Wednesday, January 25, 2006

Art addresses extinction

Center's new project investigates man's impact on biodiversity


By JENNIFER TUOHY
Express Staff Writer

Walton Ford's "Coups" 1999, is part of the Center's new exhibition. Ford's work blends depictions of natural history with political commentary. Each painting is as much a tutorial in flora and fauna as it is as a satire on society's wrongdoing.

"Biodiversity: Order, Consumption & Man" is the newest in a long line of thought-provoking multidisciplinary projects staged by the Sun Valley Center for the Arts in Ketchum. Addressing the relationship between man and his environment, the show opens Friday, Jan. 27, and runs until March 25.

"This is a topic of interest and relevancy to all of us in the Wood River Valley—indeed, to people everywhere," says Kristin Poole, The Center's artistic director. "It's possible that our current society is writing its own extinction by causing irreversible changes to the earth and its complex ecosystems.

"We hope this project helps illustrate how science can inspire art, and how the creative act can expand our understanding of the natural world."

At the heart of the project is the exhibition in the Center's gallery. Works by Isabella Kirkland, Richard Barnes and Walton Ford explore how science, ecology and politics inform art.

Kirkland's explicit species paintings, called "TAXA," will be presented together for the first time. The series is the result of years of research and study at natural history museums around the world, which depict nearly 400 species whose existence has been compromised by man's influence. Kirkland will talk at the Center's gallery on Thursday, Feb. 16, at 7 p.m.

Barnes' "Animal Logic" series touches on the relationships between nature and history and how humans have collected and catalogued it. His photographs focus on animal skeletons and taxidermy specimens, taken at natural history museums. By documenting his subjects within the confines of museums, Barnes poses questions about the relationship between natural and artificial environments.

Ford's life-sized Audubon-inspired paintings and prints pose thought-provoking questions about the renowned naturalist-painter. His work acts as a social and political commentary, cloaked as it is in the guise of natural history. Extinction, consumerism, cultural mis-connections, world politics, natural history and the grotesque are all repeating elements in his complex works.

The exhibit in the Center's gallery aims to raise questions of sustainability, dependency and domination, issues that will be debated during events and lectures presented throughout the project.

Dr.
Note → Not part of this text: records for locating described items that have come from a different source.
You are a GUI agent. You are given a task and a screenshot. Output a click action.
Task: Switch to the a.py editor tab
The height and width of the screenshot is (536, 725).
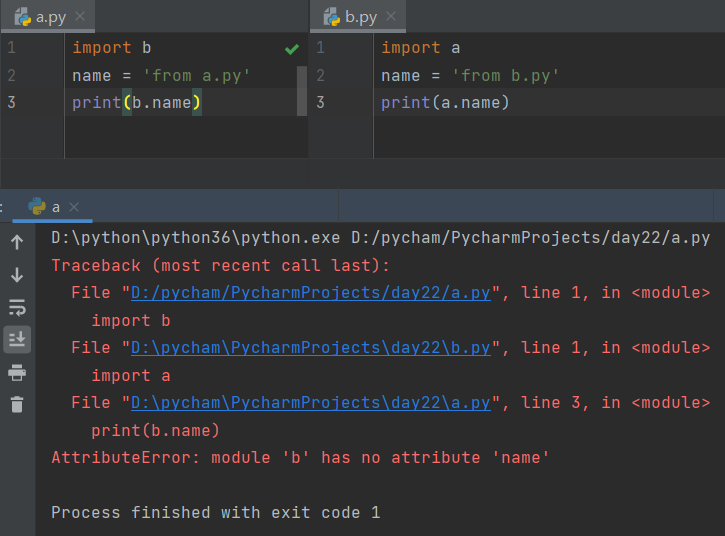[50, 17]
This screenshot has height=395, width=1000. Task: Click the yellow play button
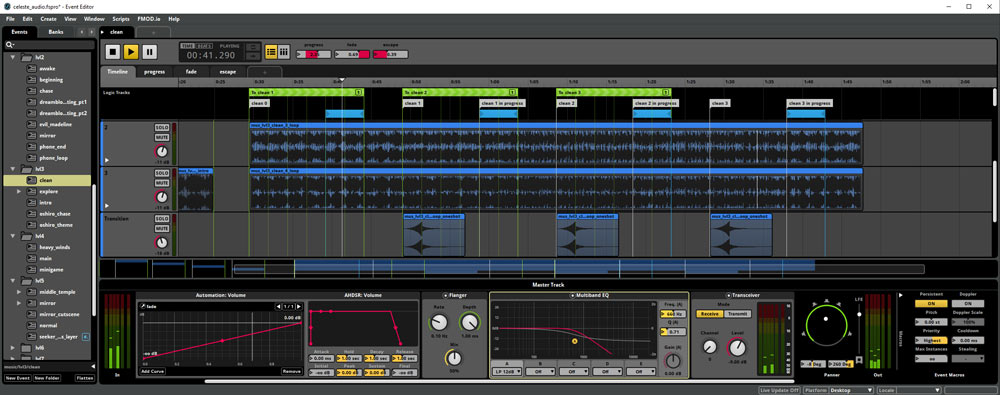pos(131,52)
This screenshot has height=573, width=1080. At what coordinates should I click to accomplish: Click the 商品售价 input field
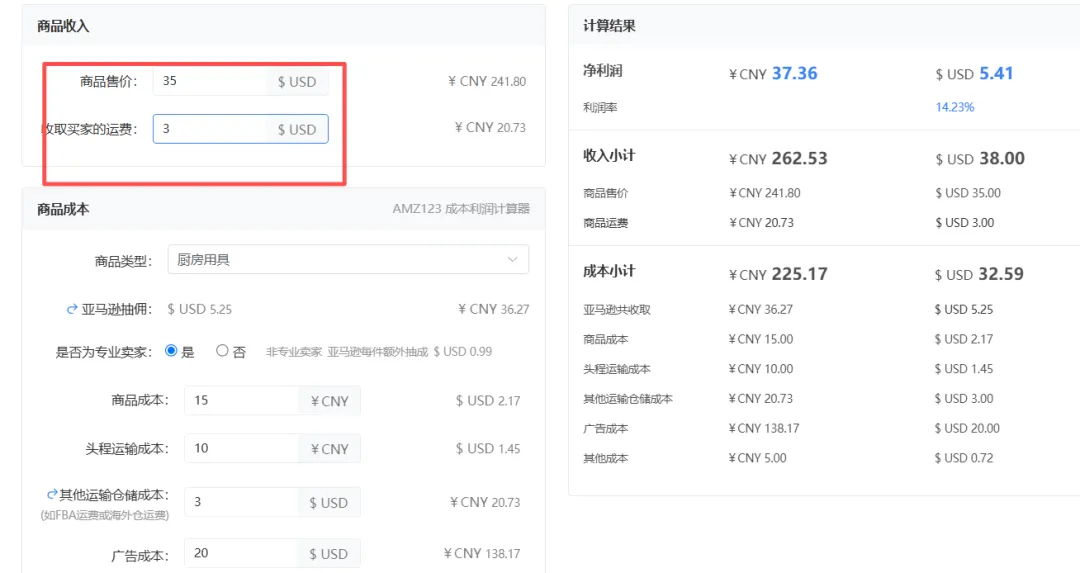(x=210, y=81)
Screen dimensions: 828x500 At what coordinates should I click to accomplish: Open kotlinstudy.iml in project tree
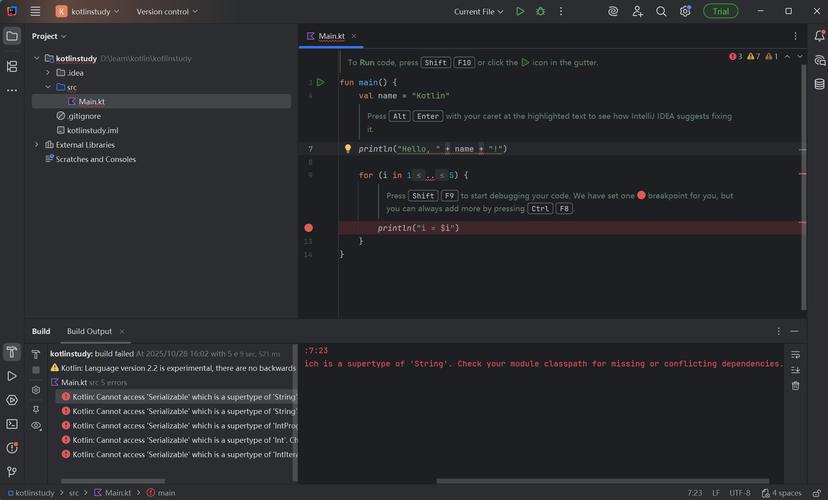[x=92, y=130]
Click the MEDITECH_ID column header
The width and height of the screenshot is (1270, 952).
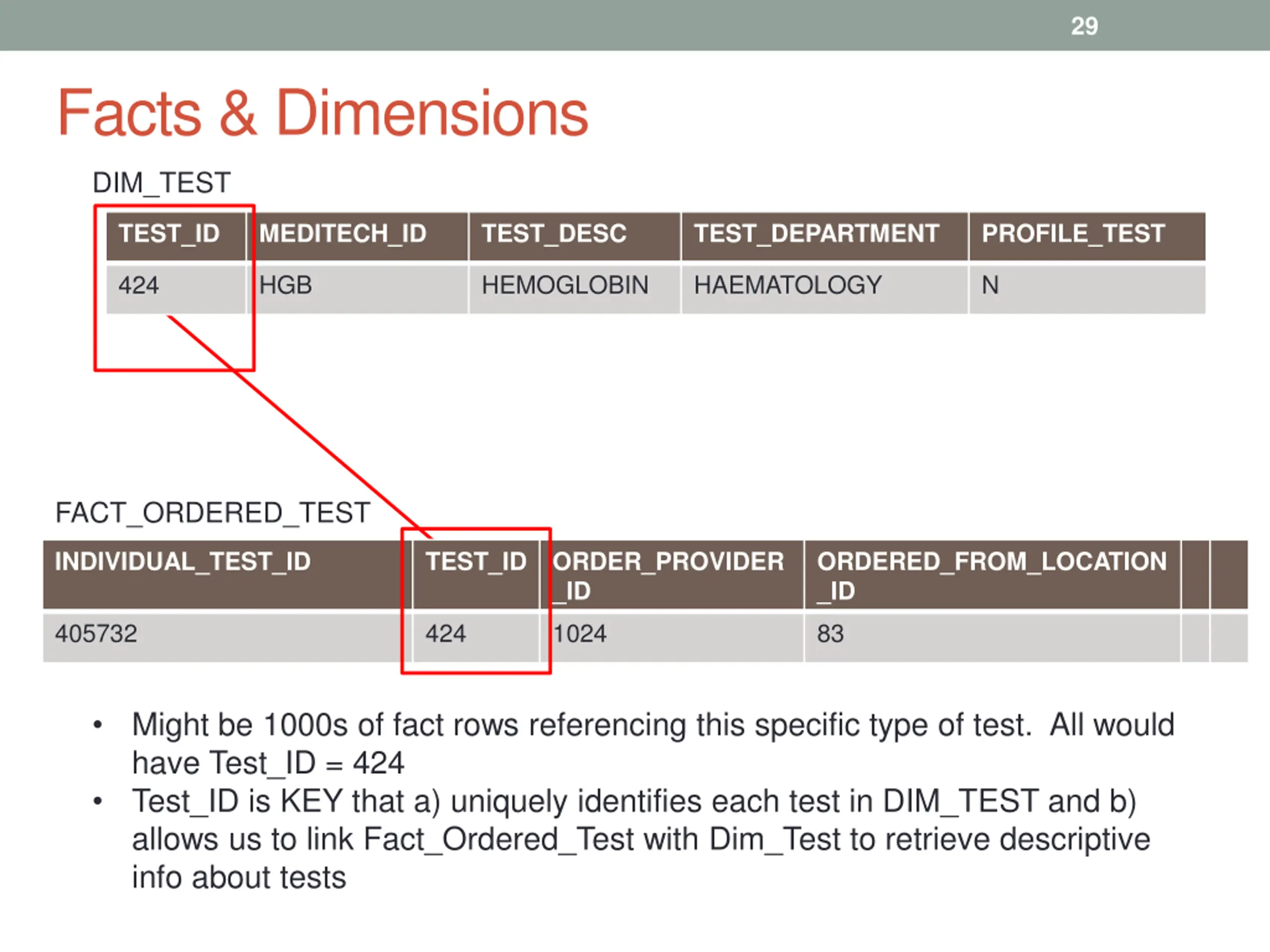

E. O. Wilson, one of the world's leading experts on biodiversity, will lecture on Thursday, Feb. 23 at 7 p.m. at the Presbyterian Church of the Big Wood, Ketchum. The lecture costs $10 for Center members and $15 for nonmembers. A Harvard professor and two-time Pulitzer Prize winner, Wilson will draw on ideas from his best-selling book, "The Future of Life," in which he makes a passionate plea for a new approach to the management and protection of our ecosystem.

Local conservationist for The Nature Conservancy of Idaho, Trish Klahr, presents a talk titled "Local Biodiversity" on Thursday, Feb. 9, at 7pm, in the Center's gallery, which is free of charge. The director of science for the Nature Conservancy's Idaho chapter since 1995, Klahr will explore local concerns related to the global issue of biodiversity.

Other events associated with the multidisciplinary project include free docent tours of the gallery exhibition every Tuesday at 2 p.m. A "Family Day," on Sunday, Feb. 12, from 3-5 p.m. at the Center, will find parents and children recording observations of natural history in field journals while uncovering clues from the past in a simulated archaeological dig that will be set up at the Center. Irina Gronborg hosts two drawing classes, "Botanical Drawing" ($150 members, $200 for non-members) and "Drawing for Beginners" ($75 members, $125 non-members), Feb. 15--17. There will also be a spring break workshop with Judy A. Hall-Griswold, March 27--30 for grade 2nd through 5th ($40 members, $65 non-members), where kids will spend the week drawing, painting and exploring nature.